The ancient Greek numeral system, known as Attic or Herodianic numerals, was fully developed by about 450 BC, and in regular use possibly as early as the 7th Century BC. It was a base 10 system similar to the earlier Egyptian one (and even more similar to the later Roman system), with symbols for 1, 5, 10, 50, 100, 500 and 1,000 repeated as many times needed to represent the desired number. Addition was done by totalling separately the symbols (1s, 10s, 100s, etc) in the numbers to be added, and multiplication was a laborious process based on successive doublings (division was based on the inverse of this process).
Thales' Intercept Theorem
Thales' Intercept Theorem
But most of Greek mathematics was based on geometry. Thales, one of the Seven Sages of Ancient Greece, who lived on the Ionian coast of Asian Minor in the first half of the 6th Century BC, is usually considered to have been the first to lay down guidelines for the abstract development of geometry, although what we know of his work (such as on similar and right triangles) now seems quite elementary.

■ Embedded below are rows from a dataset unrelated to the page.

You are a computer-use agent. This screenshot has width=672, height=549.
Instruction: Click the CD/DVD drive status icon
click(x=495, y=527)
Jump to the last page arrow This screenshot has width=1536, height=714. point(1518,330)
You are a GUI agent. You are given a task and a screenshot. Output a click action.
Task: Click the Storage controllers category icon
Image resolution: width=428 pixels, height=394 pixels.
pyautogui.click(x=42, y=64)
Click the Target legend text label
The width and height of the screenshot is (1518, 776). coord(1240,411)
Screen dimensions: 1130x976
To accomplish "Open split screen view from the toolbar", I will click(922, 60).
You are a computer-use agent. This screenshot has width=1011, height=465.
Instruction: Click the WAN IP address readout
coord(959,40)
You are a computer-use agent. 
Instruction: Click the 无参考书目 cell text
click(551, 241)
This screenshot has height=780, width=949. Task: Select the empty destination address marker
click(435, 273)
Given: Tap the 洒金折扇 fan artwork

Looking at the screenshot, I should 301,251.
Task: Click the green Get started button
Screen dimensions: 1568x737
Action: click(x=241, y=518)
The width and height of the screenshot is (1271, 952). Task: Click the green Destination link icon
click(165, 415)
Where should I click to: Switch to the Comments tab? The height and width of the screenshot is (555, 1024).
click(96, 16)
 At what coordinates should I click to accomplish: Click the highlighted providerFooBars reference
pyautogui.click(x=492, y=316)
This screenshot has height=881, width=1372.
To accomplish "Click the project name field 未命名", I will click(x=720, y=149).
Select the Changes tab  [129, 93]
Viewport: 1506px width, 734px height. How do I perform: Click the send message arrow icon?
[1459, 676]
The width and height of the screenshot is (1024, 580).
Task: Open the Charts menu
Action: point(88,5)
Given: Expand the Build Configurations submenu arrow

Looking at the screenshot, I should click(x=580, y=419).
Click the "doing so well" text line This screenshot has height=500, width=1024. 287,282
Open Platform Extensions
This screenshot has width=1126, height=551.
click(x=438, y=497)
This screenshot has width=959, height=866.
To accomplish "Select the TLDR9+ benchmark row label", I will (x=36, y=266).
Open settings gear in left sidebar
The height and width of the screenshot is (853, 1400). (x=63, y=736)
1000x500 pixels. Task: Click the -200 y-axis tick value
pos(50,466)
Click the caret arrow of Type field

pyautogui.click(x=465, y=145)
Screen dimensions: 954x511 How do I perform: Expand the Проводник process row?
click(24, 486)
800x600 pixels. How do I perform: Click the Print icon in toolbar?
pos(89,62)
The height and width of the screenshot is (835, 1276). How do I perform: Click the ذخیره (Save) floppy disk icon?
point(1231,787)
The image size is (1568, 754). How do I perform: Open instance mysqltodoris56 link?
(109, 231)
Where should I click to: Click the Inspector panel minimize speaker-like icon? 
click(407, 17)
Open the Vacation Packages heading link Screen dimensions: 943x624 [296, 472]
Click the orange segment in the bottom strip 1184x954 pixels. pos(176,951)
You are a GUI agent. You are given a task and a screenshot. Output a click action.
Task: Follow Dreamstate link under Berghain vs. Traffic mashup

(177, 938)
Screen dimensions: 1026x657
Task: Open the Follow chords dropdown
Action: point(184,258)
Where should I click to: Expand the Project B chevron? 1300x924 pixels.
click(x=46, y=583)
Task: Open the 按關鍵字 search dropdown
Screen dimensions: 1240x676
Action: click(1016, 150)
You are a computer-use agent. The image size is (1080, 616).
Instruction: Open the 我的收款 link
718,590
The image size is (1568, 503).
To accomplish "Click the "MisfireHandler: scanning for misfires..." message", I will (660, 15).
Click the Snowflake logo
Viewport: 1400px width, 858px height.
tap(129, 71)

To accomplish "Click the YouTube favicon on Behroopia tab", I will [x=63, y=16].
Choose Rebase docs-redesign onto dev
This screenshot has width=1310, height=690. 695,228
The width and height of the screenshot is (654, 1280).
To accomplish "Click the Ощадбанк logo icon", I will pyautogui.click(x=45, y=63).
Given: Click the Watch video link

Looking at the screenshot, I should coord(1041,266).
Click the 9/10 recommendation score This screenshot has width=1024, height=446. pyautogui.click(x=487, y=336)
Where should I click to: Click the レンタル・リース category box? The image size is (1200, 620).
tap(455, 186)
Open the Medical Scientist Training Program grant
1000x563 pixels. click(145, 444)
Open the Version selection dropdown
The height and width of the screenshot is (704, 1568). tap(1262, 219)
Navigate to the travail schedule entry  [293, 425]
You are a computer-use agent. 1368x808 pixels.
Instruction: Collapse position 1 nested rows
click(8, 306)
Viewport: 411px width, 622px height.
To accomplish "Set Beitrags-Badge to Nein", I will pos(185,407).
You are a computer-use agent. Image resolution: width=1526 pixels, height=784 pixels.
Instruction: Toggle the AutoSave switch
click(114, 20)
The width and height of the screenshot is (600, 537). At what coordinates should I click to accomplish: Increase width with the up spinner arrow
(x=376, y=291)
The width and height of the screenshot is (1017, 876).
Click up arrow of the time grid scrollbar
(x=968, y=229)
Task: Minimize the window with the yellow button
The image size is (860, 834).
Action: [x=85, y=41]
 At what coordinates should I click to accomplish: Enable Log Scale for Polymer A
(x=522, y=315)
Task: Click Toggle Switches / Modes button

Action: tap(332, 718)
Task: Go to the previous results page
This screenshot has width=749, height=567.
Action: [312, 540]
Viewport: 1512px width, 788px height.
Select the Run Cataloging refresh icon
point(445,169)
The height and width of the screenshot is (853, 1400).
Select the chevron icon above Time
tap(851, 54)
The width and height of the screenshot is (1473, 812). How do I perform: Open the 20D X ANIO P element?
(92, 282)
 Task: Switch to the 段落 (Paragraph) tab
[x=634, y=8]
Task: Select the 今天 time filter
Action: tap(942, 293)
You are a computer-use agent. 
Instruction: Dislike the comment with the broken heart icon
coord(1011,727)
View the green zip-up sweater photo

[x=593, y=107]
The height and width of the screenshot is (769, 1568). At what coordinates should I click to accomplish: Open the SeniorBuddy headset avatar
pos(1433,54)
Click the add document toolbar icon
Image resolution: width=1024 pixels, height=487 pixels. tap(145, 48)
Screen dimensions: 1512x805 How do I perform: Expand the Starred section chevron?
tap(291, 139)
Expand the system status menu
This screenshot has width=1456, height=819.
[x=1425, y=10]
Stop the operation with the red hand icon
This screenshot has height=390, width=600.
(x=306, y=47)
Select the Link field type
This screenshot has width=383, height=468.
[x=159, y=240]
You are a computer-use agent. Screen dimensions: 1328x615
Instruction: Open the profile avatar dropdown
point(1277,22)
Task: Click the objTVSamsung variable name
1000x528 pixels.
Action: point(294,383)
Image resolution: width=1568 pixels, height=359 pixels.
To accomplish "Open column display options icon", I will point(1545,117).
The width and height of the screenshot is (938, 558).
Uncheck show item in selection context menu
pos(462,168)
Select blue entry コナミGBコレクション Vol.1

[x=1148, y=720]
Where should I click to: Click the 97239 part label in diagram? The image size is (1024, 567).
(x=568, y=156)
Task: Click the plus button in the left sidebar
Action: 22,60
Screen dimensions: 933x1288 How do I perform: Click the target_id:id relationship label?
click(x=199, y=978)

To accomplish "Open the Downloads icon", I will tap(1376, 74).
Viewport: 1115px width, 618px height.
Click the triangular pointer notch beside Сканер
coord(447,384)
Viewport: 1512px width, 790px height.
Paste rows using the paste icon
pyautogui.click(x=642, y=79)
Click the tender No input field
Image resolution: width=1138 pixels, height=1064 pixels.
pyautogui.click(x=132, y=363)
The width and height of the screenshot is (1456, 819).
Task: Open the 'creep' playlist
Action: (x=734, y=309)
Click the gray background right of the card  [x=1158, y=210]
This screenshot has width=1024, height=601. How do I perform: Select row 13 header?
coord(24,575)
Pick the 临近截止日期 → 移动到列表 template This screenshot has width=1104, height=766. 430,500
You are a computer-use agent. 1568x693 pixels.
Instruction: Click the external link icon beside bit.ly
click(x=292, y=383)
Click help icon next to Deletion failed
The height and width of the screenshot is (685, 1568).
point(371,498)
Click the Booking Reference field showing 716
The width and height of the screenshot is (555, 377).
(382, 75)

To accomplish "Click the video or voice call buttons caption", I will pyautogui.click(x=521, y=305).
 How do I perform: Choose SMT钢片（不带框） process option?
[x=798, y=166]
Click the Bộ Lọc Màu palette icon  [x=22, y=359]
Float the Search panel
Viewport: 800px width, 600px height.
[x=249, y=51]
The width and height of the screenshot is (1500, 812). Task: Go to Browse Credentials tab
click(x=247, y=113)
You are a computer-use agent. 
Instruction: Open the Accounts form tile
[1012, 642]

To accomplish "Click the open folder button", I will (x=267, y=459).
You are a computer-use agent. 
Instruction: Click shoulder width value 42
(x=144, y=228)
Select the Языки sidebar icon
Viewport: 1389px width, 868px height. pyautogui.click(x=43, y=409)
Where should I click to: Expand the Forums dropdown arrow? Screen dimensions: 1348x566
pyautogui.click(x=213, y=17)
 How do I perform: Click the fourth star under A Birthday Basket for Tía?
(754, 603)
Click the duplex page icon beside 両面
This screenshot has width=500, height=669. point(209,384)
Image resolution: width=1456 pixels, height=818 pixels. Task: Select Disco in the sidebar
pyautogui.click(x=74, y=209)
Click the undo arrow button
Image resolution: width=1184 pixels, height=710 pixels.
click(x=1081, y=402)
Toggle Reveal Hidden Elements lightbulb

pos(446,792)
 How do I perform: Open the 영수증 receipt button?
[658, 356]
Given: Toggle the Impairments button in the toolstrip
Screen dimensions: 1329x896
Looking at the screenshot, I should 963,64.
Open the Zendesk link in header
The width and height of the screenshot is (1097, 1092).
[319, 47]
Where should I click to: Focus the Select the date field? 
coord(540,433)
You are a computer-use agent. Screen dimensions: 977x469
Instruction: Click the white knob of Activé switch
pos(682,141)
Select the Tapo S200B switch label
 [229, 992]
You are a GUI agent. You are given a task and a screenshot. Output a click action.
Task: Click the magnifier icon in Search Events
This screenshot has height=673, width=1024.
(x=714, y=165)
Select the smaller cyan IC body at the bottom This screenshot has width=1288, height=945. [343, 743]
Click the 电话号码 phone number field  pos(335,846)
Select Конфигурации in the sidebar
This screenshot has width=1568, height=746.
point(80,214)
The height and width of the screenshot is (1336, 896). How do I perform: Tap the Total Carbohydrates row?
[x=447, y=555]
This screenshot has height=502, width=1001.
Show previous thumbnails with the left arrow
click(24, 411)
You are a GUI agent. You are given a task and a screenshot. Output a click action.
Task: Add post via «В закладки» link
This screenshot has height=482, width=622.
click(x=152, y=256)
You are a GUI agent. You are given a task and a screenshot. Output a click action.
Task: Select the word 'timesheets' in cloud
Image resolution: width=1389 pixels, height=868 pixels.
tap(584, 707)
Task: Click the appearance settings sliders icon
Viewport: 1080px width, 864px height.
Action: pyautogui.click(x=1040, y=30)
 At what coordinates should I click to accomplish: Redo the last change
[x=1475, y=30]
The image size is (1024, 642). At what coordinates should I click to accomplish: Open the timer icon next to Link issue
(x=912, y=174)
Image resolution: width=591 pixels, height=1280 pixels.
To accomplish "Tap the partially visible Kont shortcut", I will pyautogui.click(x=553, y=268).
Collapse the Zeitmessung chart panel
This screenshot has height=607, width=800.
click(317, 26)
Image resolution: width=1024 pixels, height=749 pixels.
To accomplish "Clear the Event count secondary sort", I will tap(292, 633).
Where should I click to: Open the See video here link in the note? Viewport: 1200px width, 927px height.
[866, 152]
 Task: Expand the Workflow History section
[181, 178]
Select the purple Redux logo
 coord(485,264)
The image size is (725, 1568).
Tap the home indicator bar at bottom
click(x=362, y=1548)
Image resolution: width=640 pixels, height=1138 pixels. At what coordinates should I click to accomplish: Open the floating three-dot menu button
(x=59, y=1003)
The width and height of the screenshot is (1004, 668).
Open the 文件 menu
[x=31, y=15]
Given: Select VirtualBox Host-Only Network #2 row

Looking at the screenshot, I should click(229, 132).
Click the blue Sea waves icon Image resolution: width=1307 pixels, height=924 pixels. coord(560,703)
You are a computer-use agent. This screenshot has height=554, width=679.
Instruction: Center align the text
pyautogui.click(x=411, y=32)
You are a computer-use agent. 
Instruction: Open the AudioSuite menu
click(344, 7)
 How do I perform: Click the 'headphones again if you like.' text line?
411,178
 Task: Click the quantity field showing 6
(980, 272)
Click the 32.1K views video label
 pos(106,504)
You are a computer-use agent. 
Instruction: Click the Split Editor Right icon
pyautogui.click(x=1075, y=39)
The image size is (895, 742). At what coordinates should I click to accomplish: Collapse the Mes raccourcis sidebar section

Thales established what has become known as Thales' Theorem, whereby if a triangle is drawn within a circle with the long side as a diameter of the circle, then the opposite angle will always be a right angle (as well as some other related properties derived from this). He is also credited with another theorem, also known as Thales' Theorem or the Intercept Theorem, about the ratios of the line segments that are created if two intersecting lines are intercepted by a pair of parallels (and, by extension, the ratios of the sides of similar triangles).